• _Written task_
Express the records from the line with "The width and" up to and including the line with "pyautogui.click(x=696, y=488)" as a two-column CSV with the columns "request" and "answer". Give one row per record, with each value in a quoted field, line breaks turned into spaces, and the pictures left out.

[begin Materials provided]

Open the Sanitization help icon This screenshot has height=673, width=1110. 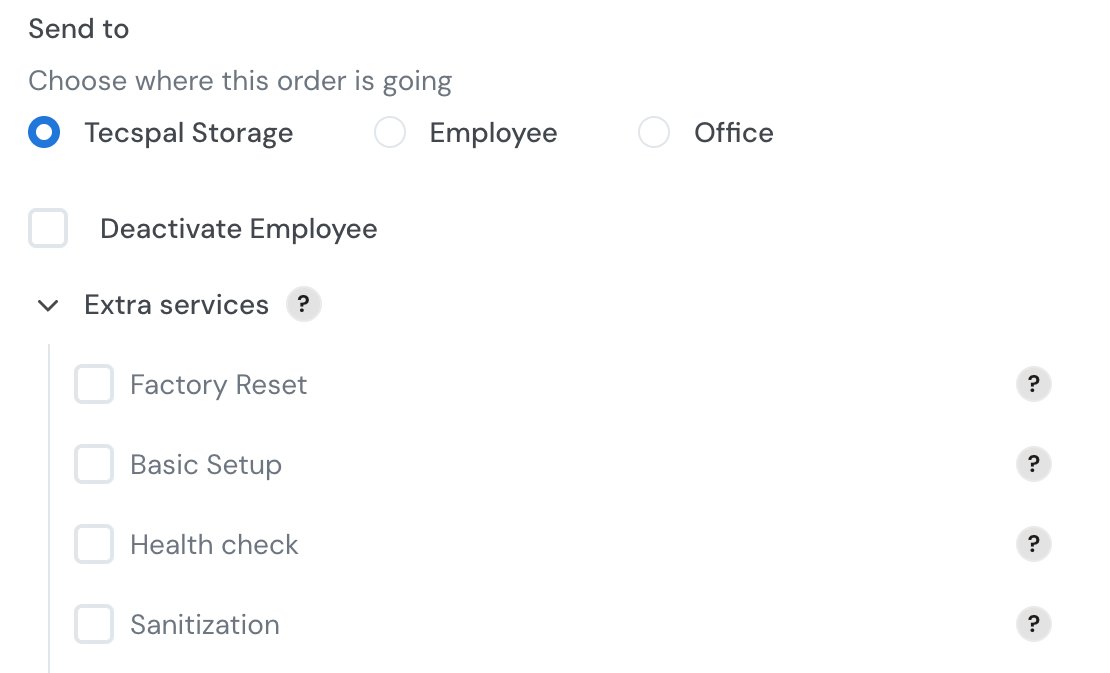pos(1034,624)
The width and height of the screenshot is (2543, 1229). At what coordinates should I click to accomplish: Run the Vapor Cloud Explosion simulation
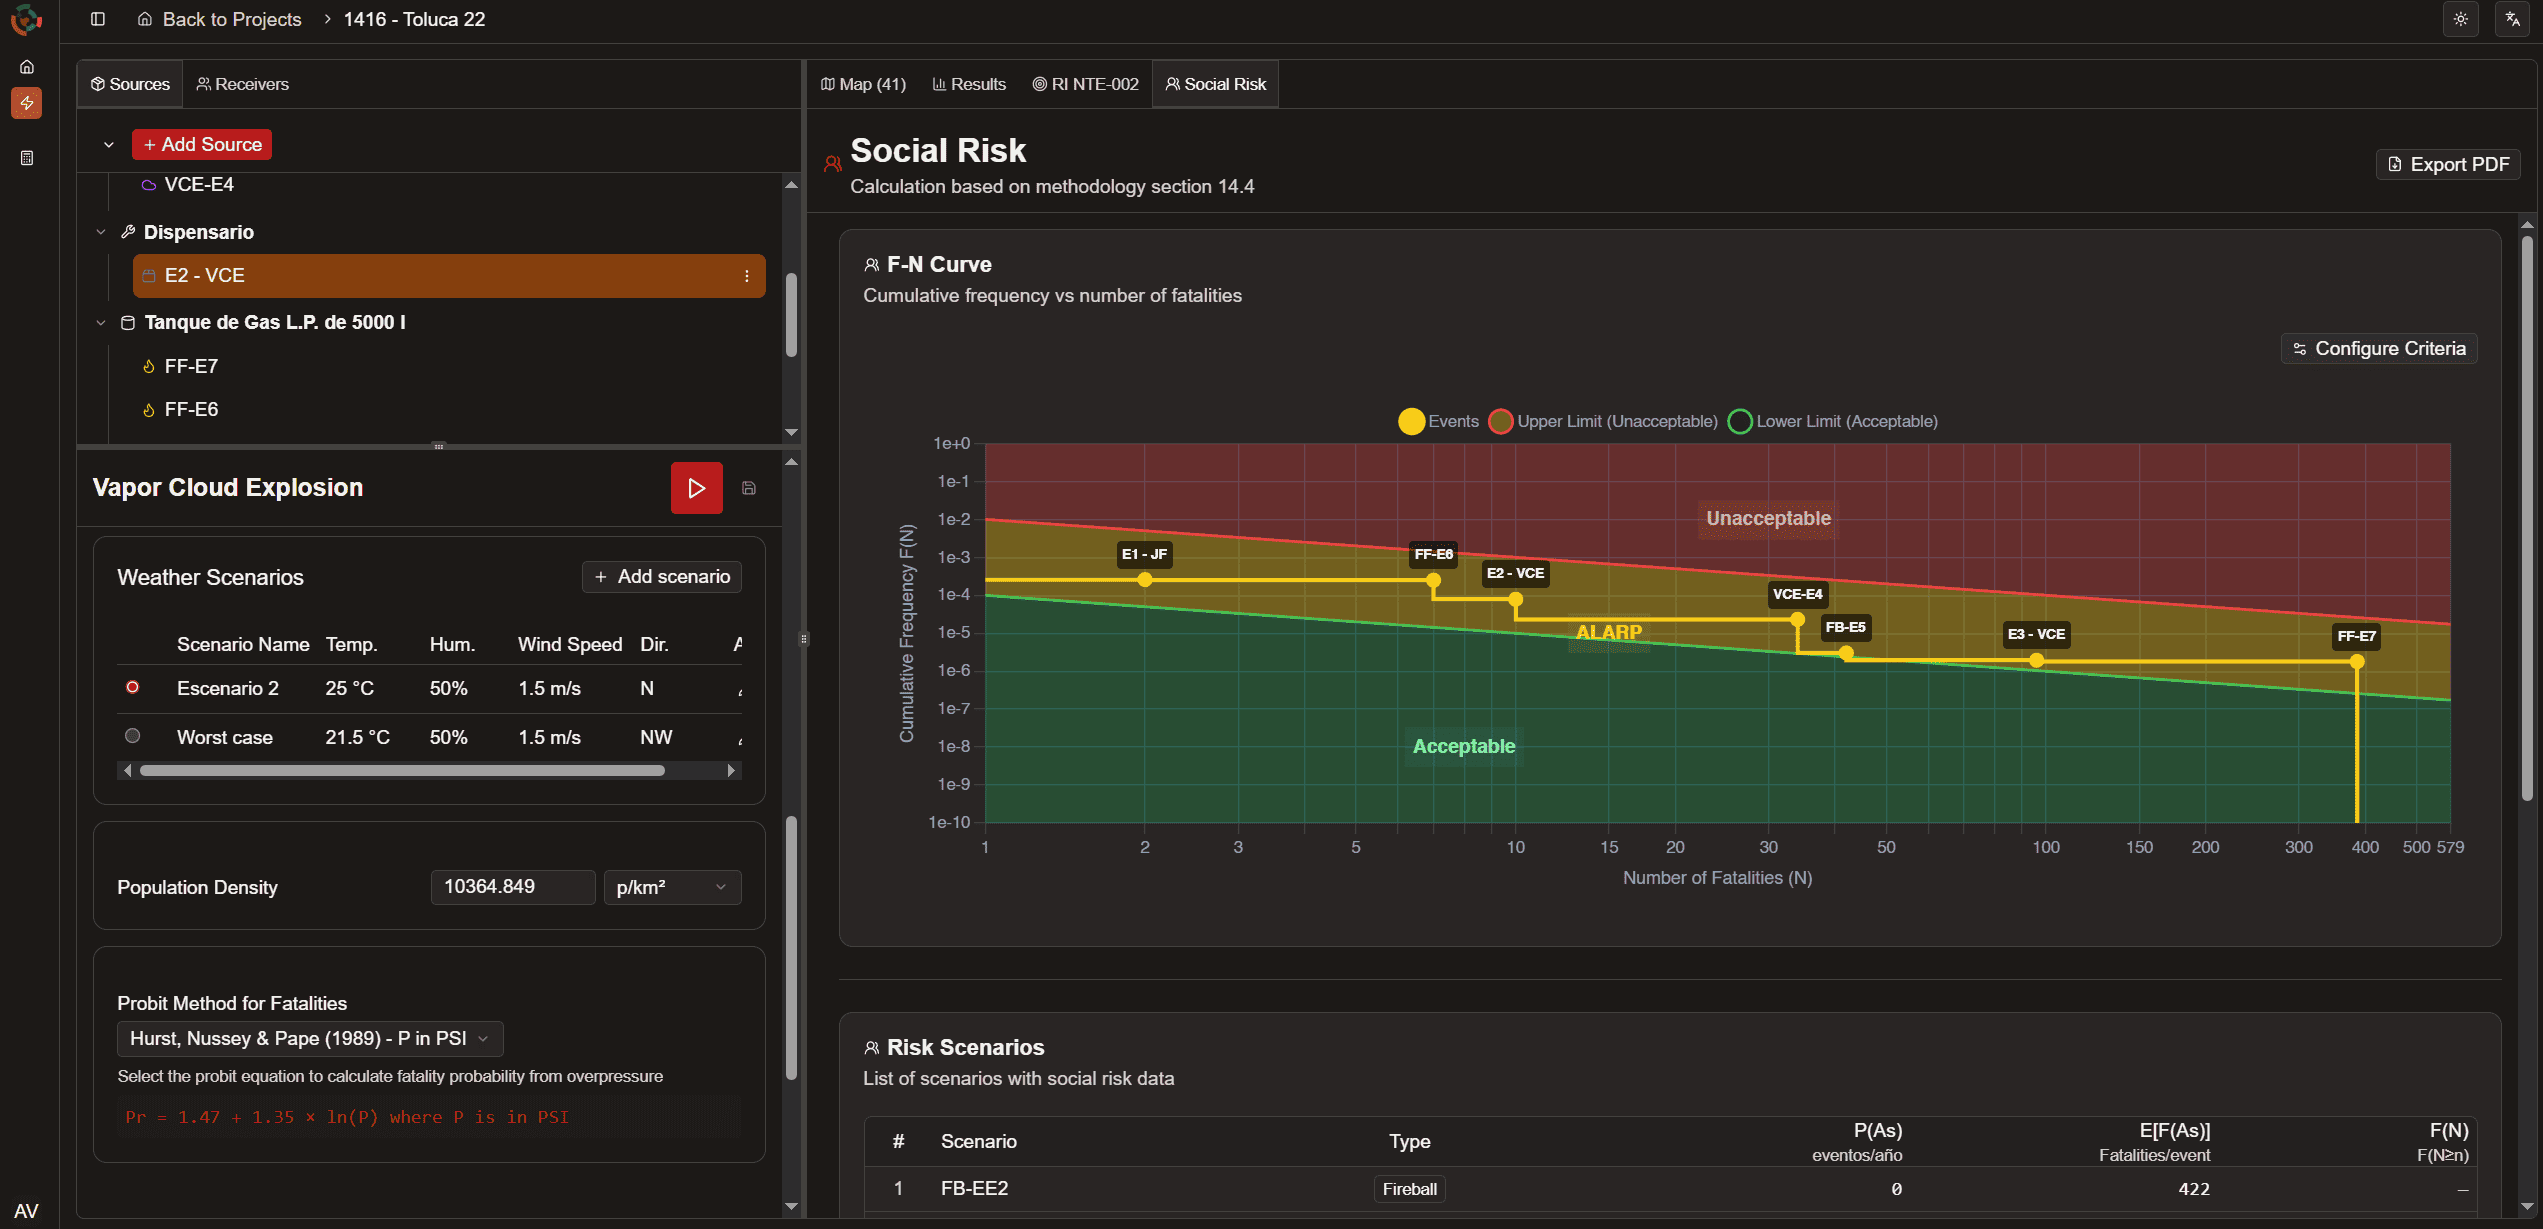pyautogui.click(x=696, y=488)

[end Materials provided]
[begin Materials provided]

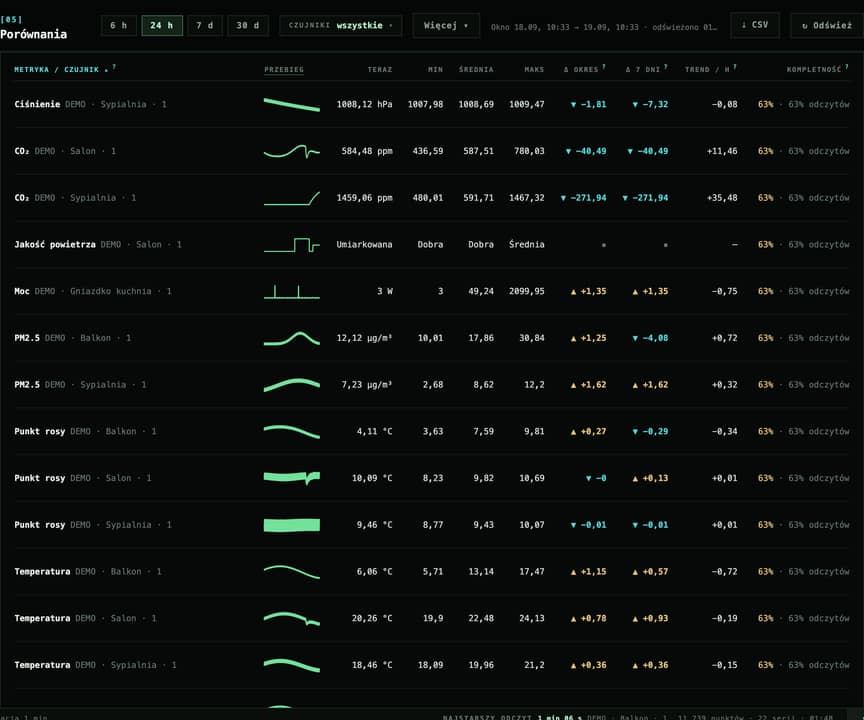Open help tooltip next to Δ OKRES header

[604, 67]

[end Materials provided]

• _Answer to the task_
request,answer
"The width and height of the screenshot is (2543, 1229). At what coordinates should I click to accomplish: Run the Vapor Cloud Explosion simulation","pyautogui.click(x=696, y=488)"